**HOW TO COMPLETE THIS TASK:**
Within the listing below, determine how many lines hold the word "agent". Give the number with no commentary.

**MATERIAL TO PROCESS:**
[Start of section]

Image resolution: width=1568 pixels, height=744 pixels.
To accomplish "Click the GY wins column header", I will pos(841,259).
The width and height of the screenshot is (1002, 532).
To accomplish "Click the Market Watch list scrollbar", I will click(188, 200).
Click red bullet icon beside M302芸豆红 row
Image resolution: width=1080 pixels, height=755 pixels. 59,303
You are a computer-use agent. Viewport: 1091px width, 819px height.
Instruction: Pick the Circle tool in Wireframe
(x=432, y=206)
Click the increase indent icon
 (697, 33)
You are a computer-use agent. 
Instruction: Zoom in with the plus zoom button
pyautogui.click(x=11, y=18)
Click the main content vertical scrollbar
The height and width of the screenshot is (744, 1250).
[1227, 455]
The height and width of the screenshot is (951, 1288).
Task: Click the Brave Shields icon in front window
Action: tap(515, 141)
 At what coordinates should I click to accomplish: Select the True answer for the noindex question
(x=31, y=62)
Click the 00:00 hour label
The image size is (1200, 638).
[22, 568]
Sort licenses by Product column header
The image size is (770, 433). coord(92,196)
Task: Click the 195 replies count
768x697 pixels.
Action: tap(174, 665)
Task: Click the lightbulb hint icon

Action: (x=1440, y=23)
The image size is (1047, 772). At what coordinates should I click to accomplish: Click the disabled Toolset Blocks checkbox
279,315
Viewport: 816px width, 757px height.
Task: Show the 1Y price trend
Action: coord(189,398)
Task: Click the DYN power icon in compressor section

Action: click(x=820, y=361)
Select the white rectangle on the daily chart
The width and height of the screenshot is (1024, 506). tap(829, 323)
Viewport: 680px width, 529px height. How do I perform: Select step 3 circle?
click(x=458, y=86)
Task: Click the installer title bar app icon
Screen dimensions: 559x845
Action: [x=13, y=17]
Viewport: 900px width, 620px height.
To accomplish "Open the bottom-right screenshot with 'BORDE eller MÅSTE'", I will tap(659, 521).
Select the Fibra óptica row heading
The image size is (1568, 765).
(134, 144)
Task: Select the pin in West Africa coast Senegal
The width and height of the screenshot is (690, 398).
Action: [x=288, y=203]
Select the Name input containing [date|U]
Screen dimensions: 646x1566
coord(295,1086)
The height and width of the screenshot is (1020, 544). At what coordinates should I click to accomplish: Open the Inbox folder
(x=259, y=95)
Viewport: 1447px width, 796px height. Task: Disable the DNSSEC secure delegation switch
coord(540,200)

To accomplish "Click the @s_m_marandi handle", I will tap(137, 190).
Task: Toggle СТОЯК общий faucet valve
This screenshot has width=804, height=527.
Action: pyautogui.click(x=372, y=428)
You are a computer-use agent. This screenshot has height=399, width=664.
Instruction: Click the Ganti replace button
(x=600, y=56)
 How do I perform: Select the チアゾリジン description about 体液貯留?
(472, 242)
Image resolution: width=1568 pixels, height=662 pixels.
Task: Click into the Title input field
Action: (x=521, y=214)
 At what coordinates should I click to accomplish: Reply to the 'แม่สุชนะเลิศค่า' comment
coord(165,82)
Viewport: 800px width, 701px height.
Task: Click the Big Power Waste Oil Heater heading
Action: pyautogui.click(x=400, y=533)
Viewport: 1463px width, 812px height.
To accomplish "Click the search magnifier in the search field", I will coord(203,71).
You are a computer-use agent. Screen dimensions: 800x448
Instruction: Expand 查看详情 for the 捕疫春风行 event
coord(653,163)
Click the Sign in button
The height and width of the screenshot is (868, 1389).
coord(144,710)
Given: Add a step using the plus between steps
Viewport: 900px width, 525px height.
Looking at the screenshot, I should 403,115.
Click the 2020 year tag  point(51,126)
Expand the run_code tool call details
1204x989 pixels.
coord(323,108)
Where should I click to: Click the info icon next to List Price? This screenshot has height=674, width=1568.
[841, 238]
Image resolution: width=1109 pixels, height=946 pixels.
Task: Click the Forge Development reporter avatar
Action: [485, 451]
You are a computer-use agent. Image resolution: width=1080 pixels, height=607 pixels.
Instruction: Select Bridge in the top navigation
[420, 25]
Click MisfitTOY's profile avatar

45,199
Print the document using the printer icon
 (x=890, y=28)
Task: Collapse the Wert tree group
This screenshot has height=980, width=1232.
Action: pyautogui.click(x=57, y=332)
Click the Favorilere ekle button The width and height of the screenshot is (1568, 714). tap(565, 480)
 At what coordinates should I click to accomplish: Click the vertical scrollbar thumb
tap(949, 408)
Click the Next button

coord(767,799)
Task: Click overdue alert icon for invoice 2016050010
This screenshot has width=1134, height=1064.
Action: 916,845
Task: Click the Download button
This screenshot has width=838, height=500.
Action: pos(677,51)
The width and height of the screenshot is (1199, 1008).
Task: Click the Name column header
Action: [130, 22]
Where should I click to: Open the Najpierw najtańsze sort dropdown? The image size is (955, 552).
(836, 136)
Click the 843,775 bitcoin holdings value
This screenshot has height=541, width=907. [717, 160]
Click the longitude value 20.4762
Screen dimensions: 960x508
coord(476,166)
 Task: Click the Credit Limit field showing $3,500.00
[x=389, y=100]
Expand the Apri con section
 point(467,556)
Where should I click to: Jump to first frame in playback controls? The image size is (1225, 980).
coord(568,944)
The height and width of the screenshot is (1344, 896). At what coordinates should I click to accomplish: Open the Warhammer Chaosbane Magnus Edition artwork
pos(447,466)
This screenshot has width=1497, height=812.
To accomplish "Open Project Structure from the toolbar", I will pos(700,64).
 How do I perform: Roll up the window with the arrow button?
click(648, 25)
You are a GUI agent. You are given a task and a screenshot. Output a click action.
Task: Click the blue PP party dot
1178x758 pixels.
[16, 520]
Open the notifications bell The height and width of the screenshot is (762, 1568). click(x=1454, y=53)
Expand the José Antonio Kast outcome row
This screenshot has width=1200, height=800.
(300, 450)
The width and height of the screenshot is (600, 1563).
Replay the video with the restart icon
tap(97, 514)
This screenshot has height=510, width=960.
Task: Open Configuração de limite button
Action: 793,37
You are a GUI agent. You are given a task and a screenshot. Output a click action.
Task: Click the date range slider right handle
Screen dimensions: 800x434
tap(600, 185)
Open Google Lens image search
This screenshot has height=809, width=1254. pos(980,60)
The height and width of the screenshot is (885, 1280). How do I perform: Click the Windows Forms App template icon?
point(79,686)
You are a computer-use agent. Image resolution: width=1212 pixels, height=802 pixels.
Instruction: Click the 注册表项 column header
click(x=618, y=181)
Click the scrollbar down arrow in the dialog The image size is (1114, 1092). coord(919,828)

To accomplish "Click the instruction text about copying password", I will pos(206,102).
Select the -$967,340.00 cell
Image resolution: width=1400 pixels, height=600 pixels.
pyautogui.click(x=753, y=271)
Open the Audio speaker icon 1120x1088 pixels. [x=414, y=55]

[End of section]

**FINISHED EXERCISE:**
8